早速「Aspire one D250」から「Aspire easyStore H340」のセットアップDVD-ROMを実行すると、ここでまた問題が発生。デスクトップにセットアップダイアログがすべて表示されないのである。「Aspire one D250」のデスクトップ解像度は1,024×600ピクセルと、XGAには100ピクセルほど足りず、ダイアログ下部が見切れてしまうのだ。

ここでモチベーションが一気に下がり、すべてを投げ出して北の寒空の中、日本海でも見に行こうかと、逃避行動が頭の中を駆け巡る。しかし、"みかん箱"と某部長の鬼のような顔が浮かび上がり、瞬時に我に返った。某アニメのように逃げ出そうとする自分を鼓舞しながら、「逃げちゃだめだ、逃げちゃだめだ……」と、もう少しだけ悪戦苦闘することに。

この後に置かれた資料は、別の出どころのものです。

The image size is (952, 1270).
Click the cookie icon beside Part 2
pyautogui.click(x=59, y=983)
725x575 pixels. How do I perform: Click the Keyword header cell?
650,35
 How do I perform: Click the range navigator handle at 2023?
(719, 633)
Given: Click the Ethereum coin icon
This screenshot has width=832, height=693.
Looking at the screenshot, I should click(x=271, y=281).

同セットアップダイアログには最大化機能がないため、どうしようかと考えあぐねていると、フッと思い出した。ダイアログを移動させてみると、そこには<次へ>ボタンが。そもそもWindows OSでは、多くの場合デフォルトの選択が<次へ>ボタンとなっているケースが多い。試しに[Enter]キーを押してみると……WHSのセットアップが始まった。一安心である。

見切れているWHSのセットアップダイアログ。WHSに触れるのが久々過ぎて、どのような操作を行なえばいいのか思い出せなかった

[Enter]キーを押すと、無事セットアップが始まった。あとはパスワードの設定やWHSの自動アップデートなどを行なえばセットアップ完了だ

WHSセットアップを終えて、何を始めようかと考えつつ、思い立ったのが「Aspire one D250」のバックアップ。とかくバックアップとは、その重要性を理解しながらも、ついつい怠ってしまう作業のひとつである。バックアップソフトの導入やバックアップ領域の管理といった、雑多な手間がかかるため、誰でもついサボってしまった経験があるはずだ。

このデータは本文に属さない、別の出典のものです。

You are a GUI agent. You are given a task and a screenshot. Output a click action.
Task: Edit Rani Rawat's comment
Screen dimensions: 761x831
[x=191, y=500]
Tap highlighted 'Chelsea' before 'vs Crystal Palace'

WHSはクライアントの自動バックアップ機能を兼ね備えており、WHSコンソールを導入したコンピュータであれば、設定を行なうだけで、あとは何もせず自動的にバックアップを行ってくれる。細かい設定手順は画面を追っていけばわかるようになっており非常に簡単だ。つい先日、せっかく徹夜で書いた原稿が、HDDのトラブルで藻屑のように消えてしまった某同僚ヒガ氏にもお勧めしたい機能である。

WHSにログオンするとWHSコンソールが起動するが、セットアップダイアログと同様、ダイアログがすべて表示されない……

<コンピュータとバックアップ>ボタンをクリックし、コンピュータを選択してから、<バックアップの構成>ボタンをクリックするか、右クリックしてメニューから同項目を選択すると……

バックアップの構成ウィザードが起動。これでWHSクライアントとなるコンピュータのバックアップを設定できる

最初にバックアップ対象となるドライブを選択する。「Aspire one D250」に搭載されているドライブは1基のため、何も考える必要はない

バックアップ時に除外するファイルは自動的に列挙され、追加することも可能だ。休止状態ファイルやシャドウボリュームのデータを除外するあたりが、Windows OSを開発している会社らしく便利だ

これでバックアップの構成ウィザードは完了。深夜0時から早朝6時までの間にバックアップされるらしい

手動バックアップも可能。初回はすべてのファイルを転送するため、あらかじめ手動バックアップを実行しておいた方がよい

これでWHSの設置も完了したが、まだまだ楽しいデジタルライフへの道は長い。いつになったら楽しい休暇を満喫できるのかわからないが、次回は「Aspire easyStore H340」のWHSに関する設定と、「Aspire one D250」の連動を試してみることにしよう。